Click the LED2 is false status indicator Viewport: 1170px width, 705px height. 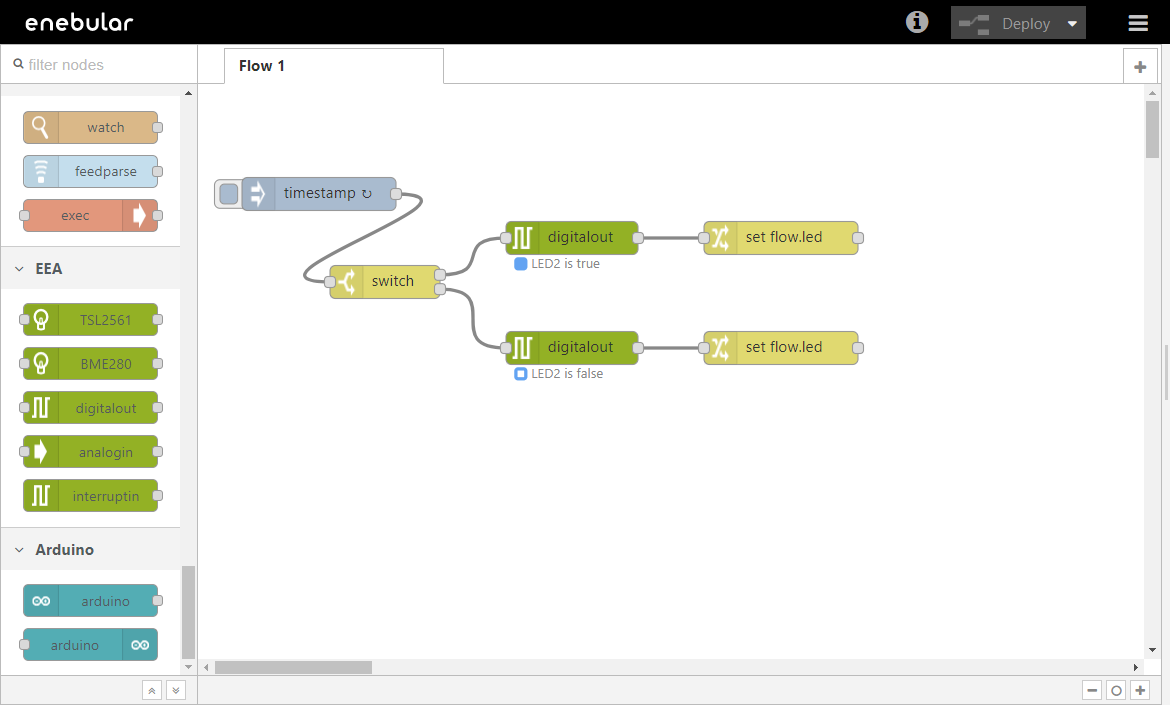(x=520, y=374)
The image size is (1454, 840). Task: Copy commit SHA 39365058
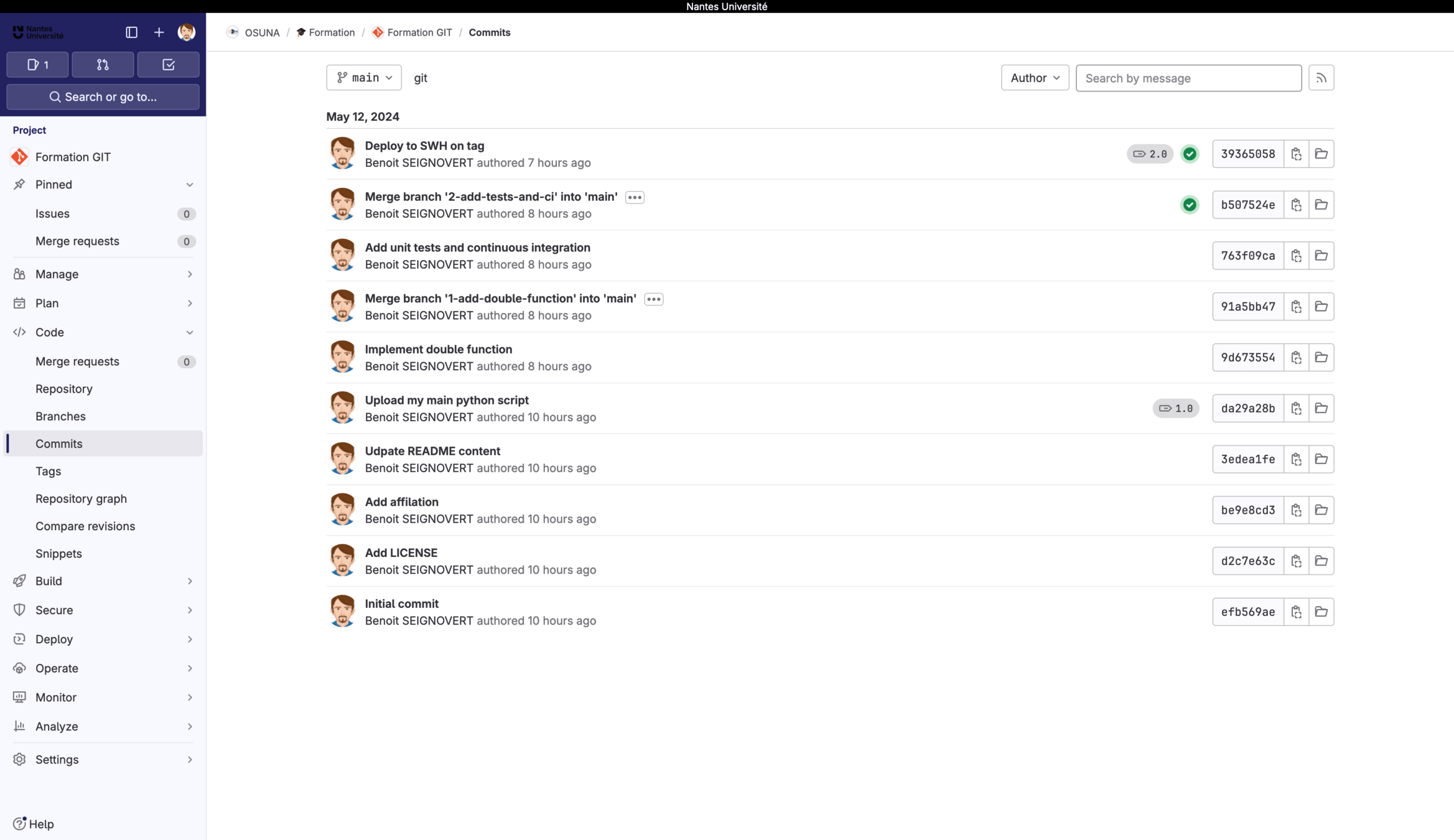click(1296, 154)
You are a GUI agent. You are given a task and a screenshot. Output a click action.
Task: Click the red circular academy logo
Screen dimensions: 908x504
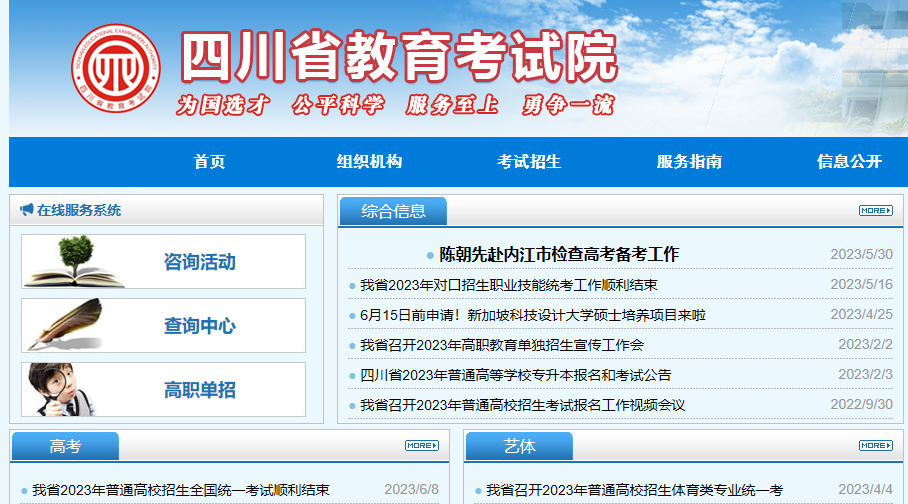click(118, 69)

### SHORT TASK
Put the items from the line containing "You are a GUI" through the end of the items into a two-column CSV with the headers instruction and response, one row per item, placing each item's text and its answer in their own quoted fields with line breaks turned into spaces. Leave the pictures out.

### SOLUTION TO THE EXERCISE
instruction,response
"You are a GUI agent. You are given a task and a screenshot. Output a click action. Task: Click the red circular academy logo Screen dimensions: 908x504","click(118, 69)"